Yeah.  This is about par for the course.

The programs' specific attack on teen fundamental sense of self is on a child's fundamental "anchor" for seeing themselves as a Good Person:  "My mommy loves me.  My daddy loves me.  I know I'm a good person because mommy and daddy love me."

By attacking the teen's sense of being loved by the parents before the teen has really grown up enough to replace their self-anchor with some more rational and solid base, they destabilize the teen's entire sense of self.  The letter about what a great time the parents are having without the teen is a way of getting a statement that *feels like* "we don't love you when you don't measure up" to the teen without the parents necessarily understanding what function the letter serves in the mechanics of the program.  Then the teen is willing to do anything to become a person mommy and daddy will love again---and the program presents the "program self" superimposed over the teen's authentic self as the person mommy and daddy will love---then delivers that "love" in carefully orchestrated visits--but only so long as the teen maintains the program self superimposed over the authentic self for the arbitrarily assigned period of time.

Okay, I get now exactly how they're doing it (the thought reform and superimposition of an implanted personality over the teen's real personality) in addition to the initial induction of Stockholm Syndrome.

Thank you very much for this article.  It will help me a *lot* in the article I'm writing to help teens pro-actively program-proof themselves in case they happen to get sent off.

I'd already come up ways of dealing with most of the stuff the programs do, but this fundamental destabilization of the self---now that I see exactly how it's done, I see how to teach teens (and teach them just in a simple article) how to protect themselves in advance from the program's methodology, so that they can "fake good" without actually having their sense of self destabilized.

The "deliberate false confessions" technique mentioned by many Fornits participants is a good one.

Another good one is consciously replacing the "I'm a good person because mommy and daddy love me" or "I'm a good person because God loves me" with another purely internal anchor that the thought-reform techniques can't take away.

I suppose it shouldn't surprise me that the kind of anchor is very similar to the sorts of anchors described in Victor Frankel's _Man's Search for Meaning_ (Frankel was a survivor of the Nazi concentration camps and was a famous psychologist).

I'm not trying to be mysterious---it's going to take a little while for me to write up instructions for how to build a solid, meaningful anchor for the self that's flexible enough for the teen to be able to grow and change, but solid enough to be an effective bulwark against a thought-reform program.

I know how to do it, but I'm going to want to kick it around to try to find the best way to explain it.

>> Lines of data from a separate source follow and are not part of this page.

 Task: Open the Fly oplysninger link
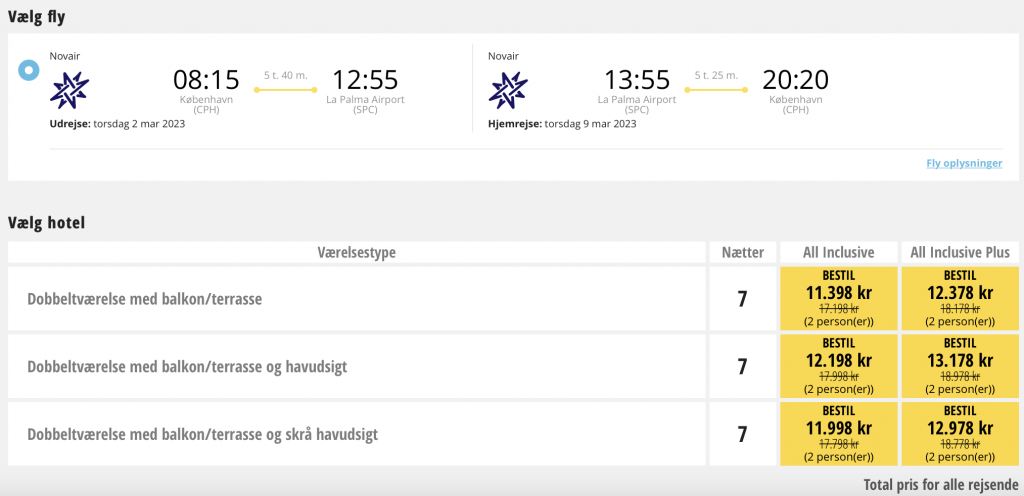coord(964,163)
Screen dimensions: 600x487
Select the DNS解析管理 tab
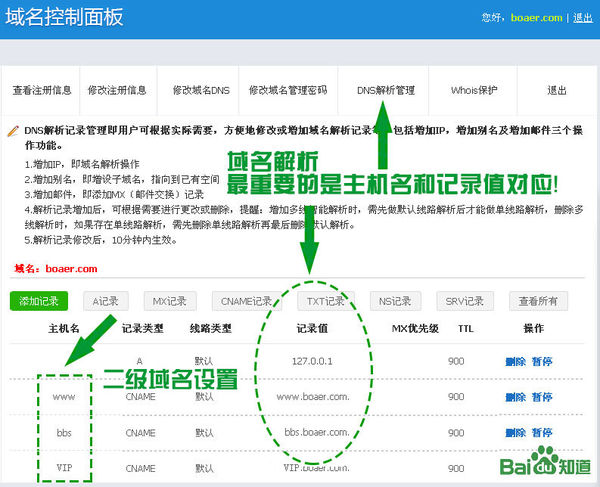(x=385, y=90)
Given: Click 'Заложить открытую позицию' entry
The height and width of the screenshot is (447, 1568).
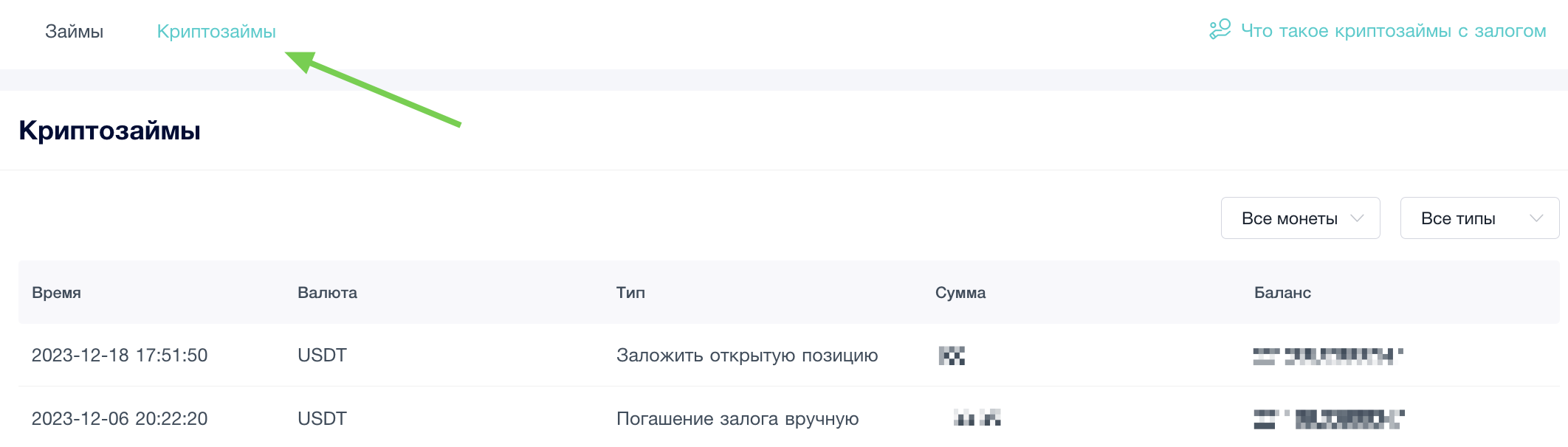Looking at the screenshot, I should coord(747,356).
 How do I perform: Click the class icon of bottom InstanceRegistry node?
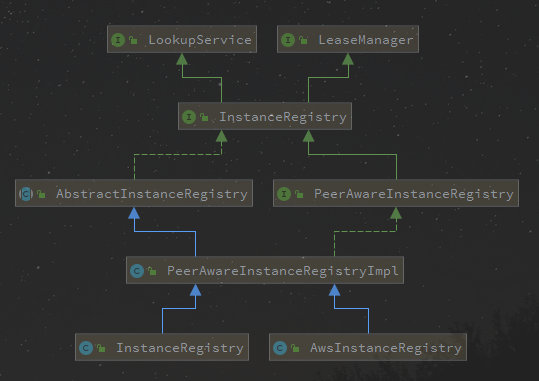tap(86, 348)
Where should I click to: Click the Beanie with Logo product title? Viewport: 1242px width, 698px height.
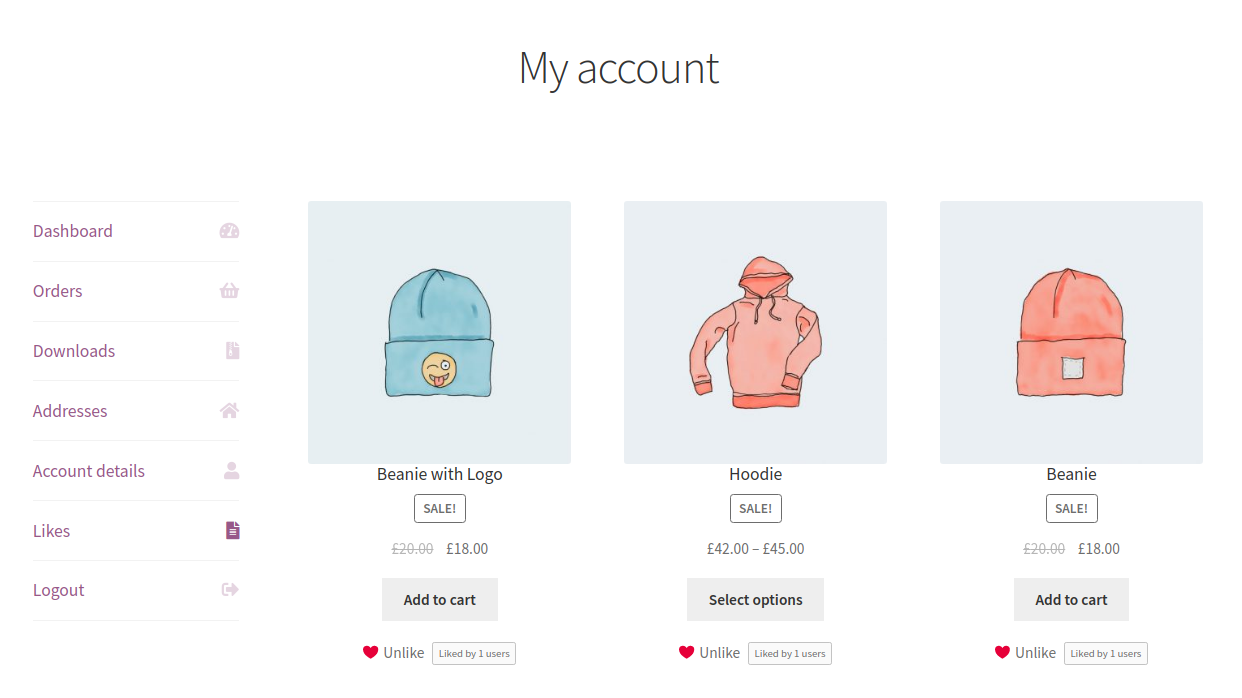[x=439, y=473]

The basic replacement anchor is:

"I'm a good person because I have a Code that I followed before and will follow again when I am no longer in a totally coercive situation.  I will not change my code while I am in a coercive environment, because if the change the people in control of me wanted was a rational one, they wouldn't have to coerce me to try to make it.  If their change were good and they were coercing me instead of explaining, that would make them stupid--which means their change is likely stupid even if they think it's good.  If their change is bad, changing my code for theirs will not make me a better person.  I may have to do things that are against my code here, or refrain from doing things my code requires.  I held to my code, however imperfectly, before I got here, and I will hold to it after I leave.  This is a situation of total coercion.  Actions made in situations of total coercion by others are the moral fault of the controllers, not the controlled.  I may change my code as a result of learning or reason or insights gained while I am free and not in a coercive situation.  I will not make the horrible mistake of changing my code while I am in a situation of total coercion.  I will not change my code at all until I am free again and have shaken off these coercions.  My code may not be perfect, but I am a good person because I *have* a code, and when I am free I do and will follow my code.  And when I am free, I may find ways to improve my code, but I will not change my code here.  Changing my code in a coercive situation is like sailing on the high seas with no compass, no stars, and no rudder.  I am a good person because I have a code."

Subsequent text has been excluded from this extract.